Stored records
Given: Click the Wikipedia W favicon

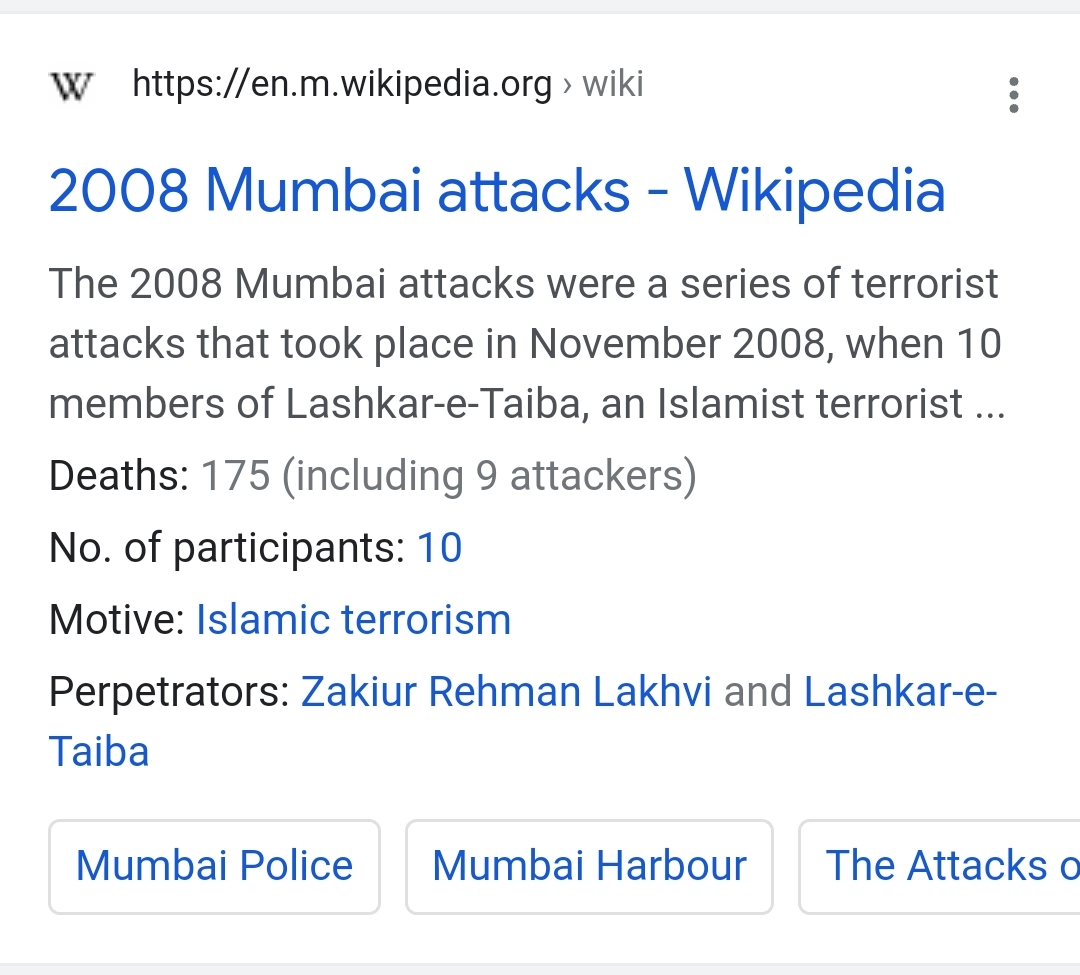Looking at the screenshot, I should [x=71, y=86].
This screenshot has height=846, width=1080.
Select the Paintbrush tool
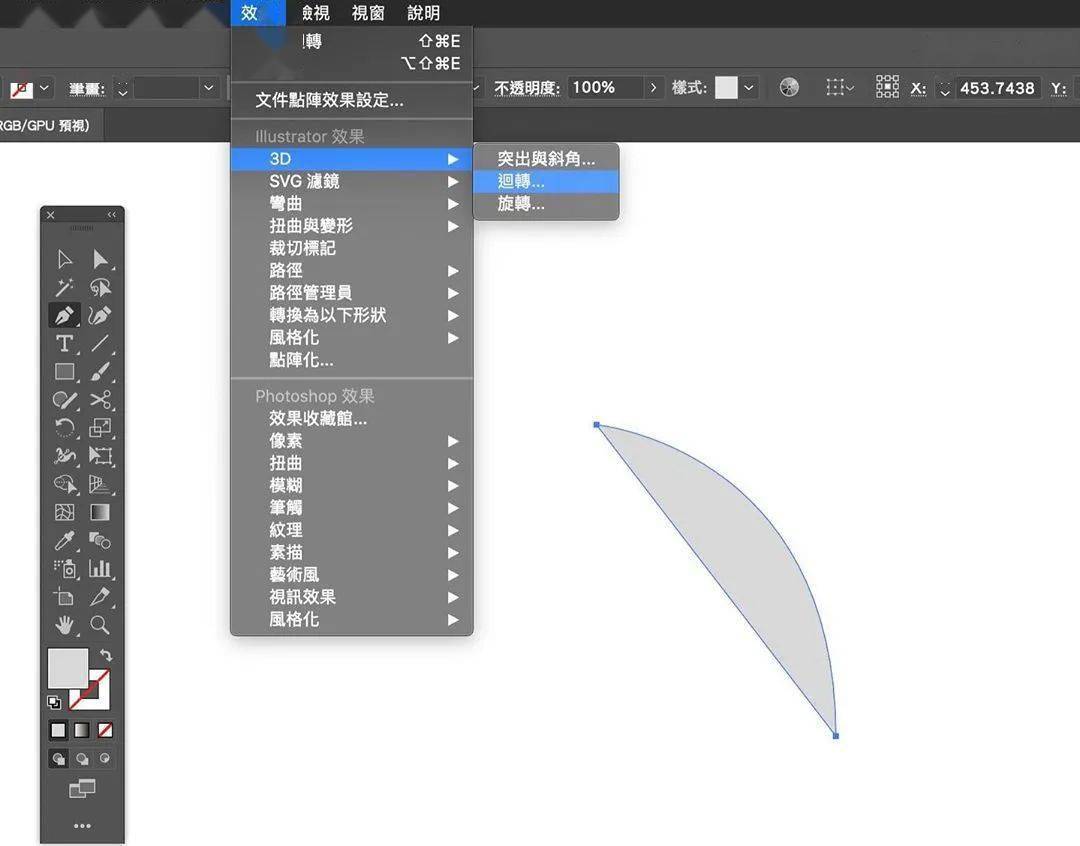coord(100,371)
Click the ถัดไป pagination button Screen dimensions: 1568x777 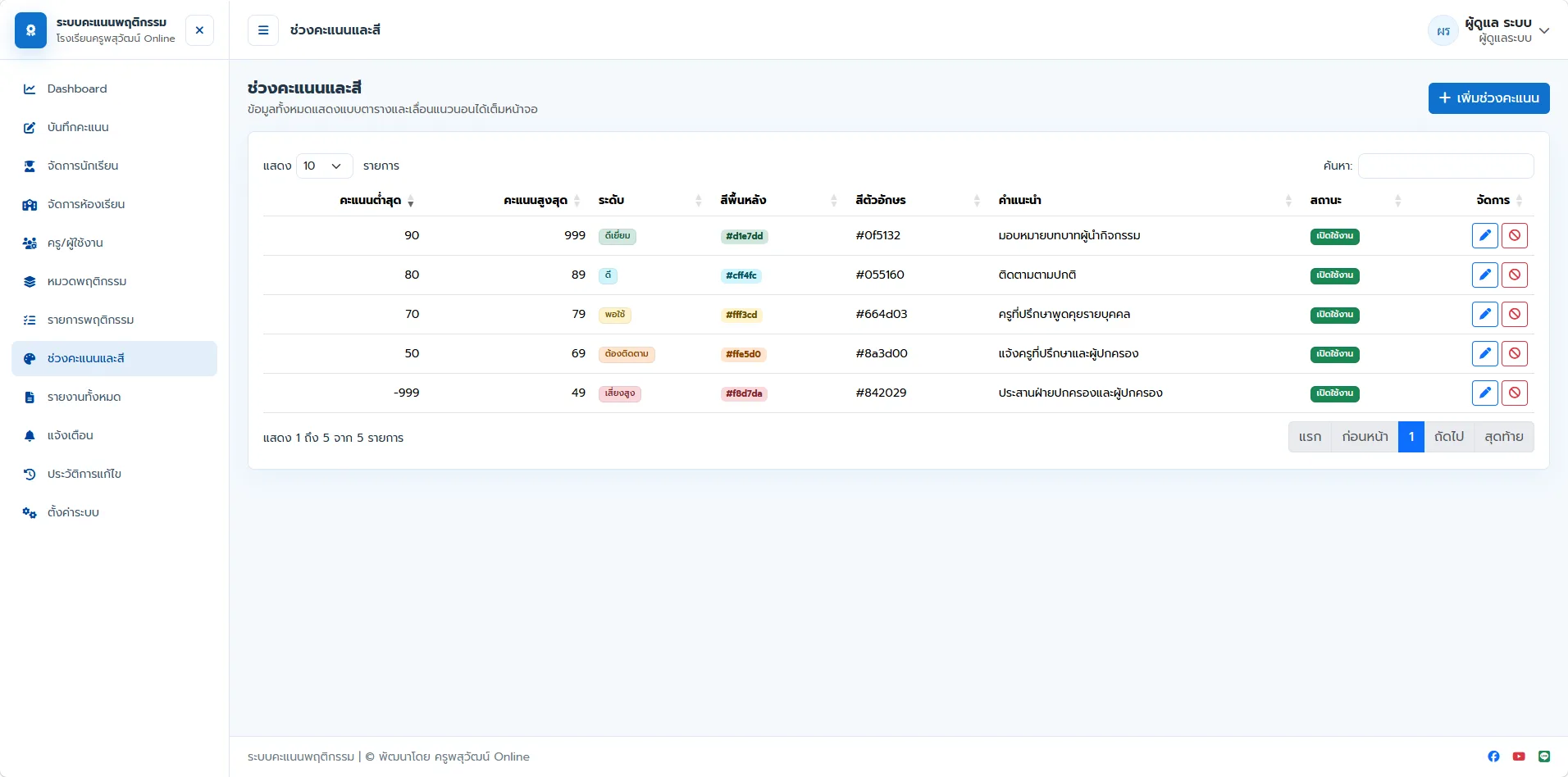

- _What you are asked to do_
Exactly the lines from the one holding "This screenshot has height=846, width=1080." to the last line of the records above should be duplicated, with no pictures among them.

- _Response box_
This screenshot has height=846, width=1080.
Select the Paintbrush tool
coord(100,371)
Click the ถัดไป pagination button Screen dimensions: 1568x777 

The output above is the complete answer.